Vidushee/BT_Preference_Dataset
Viewer • Updated • 31.1k • 34
A Bradley-Terry reward model fine-tuned from Qwen/Qwen3-32B for scoring question quality about research papers.
import re
import torch
from transformers import AutoTokenizer, pipeline
model_path = "Vidushee/Qwen3-32B-BT-RewardModel"
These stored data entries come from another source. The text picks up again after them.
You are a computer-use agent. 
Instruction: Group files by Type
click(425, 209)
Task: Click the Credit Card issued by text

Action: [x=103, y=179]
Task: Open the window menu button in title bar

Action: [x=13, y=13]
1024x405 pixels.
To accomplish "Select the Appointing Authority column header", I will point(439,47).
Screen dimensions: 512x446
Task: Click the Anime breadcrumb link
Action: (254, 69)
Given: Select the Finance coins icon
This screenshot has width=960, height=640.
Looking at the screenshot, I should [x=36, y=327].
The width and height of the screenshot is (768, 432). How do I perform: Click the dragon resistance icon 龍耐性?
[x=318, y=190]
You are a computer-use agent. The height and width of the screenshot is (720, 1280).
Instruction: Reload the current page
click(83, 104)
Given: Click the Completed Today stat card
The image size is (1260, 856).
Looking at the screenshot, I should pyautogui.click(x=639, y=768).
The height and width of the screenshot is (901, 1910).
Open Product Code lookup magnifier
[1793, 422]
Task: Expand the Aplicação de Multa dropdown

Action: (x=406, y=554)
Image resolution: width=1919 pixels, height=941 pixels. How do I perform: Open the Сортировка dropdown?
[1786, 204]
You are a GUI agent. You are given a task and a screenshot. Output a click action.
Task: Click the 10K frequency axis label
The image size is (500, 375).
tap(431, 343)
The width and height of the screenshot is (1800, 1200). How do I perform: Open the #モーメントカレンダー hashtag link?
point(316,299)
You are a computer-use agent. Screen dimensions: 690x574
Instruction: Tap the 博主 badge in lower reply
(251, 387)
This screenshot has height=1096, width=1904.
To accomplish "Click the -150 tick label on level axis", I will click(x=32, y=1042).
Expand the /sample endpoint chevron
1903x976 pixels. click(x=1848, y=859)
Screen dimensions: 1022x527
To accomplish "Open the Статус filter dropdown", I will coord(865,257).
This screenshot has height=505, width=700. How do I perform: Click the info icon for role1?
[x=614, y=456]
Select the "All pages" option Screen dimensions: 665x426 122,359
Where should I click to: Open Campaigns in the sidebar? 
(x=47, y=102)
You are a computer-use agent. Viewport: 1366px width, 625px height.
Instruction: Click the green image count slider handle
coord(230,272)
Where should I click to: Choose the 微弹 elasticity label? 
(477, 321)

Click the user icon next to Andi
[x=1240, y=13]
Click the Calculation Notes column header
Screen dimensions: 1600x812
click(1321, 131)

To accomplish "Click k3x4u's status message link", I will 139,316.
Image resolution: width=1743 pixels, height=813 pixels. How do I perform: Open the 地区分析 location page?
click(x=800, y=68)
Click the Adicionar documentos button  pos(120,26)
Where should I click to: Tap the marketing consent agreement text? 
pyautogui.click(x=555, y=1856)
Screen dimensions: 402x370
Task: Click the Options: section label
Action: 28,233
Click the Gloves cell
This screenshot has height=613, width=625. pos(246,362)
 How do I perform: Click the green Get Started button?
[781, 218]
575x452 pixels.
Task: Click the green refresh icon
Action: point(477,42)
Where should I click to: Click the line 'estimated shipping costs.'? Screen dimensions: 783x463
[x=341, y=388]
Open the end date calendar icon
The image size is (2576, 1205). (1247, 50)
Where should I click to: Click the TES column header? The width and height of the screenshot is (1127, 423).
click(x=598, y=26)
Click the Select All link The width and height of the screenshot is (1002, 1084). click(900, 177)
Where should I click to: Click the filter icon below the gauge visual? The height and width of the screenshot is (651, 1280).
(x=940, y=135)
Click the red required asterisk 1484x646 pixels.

tokenizer = AutoTokenizer.from_pretrained(model_path)
rm_pipe = pipeline(
"sentiment-analysis",
model=model_path,
device=0,
tokenizer=tokenizer,
model_kwargs={"torch_dtype": torch.bfloat16, "attn_implementation": "flash_attention_2"},
truncation=True,
max_length=12288,
)
pipe_kwargs = {
"return_all_scores": True,
"function_to_apply": "none",
"batch_size": 1,
}
# Format your conversation
chat = [
{"role": "user", "content": "Your paper context here"},
{"role": "assistant", "content": "Question to score"},
]
text = tokenizer.apply_chat_template(
chat, tokenize=False, add_generation_prompt=False, enable_thinking=False
)
# Strip empty think blocks that Qwen3 inserts even with enable_thinking=False
text = re.sub(r"<think>\s*</think>\s*", "", text)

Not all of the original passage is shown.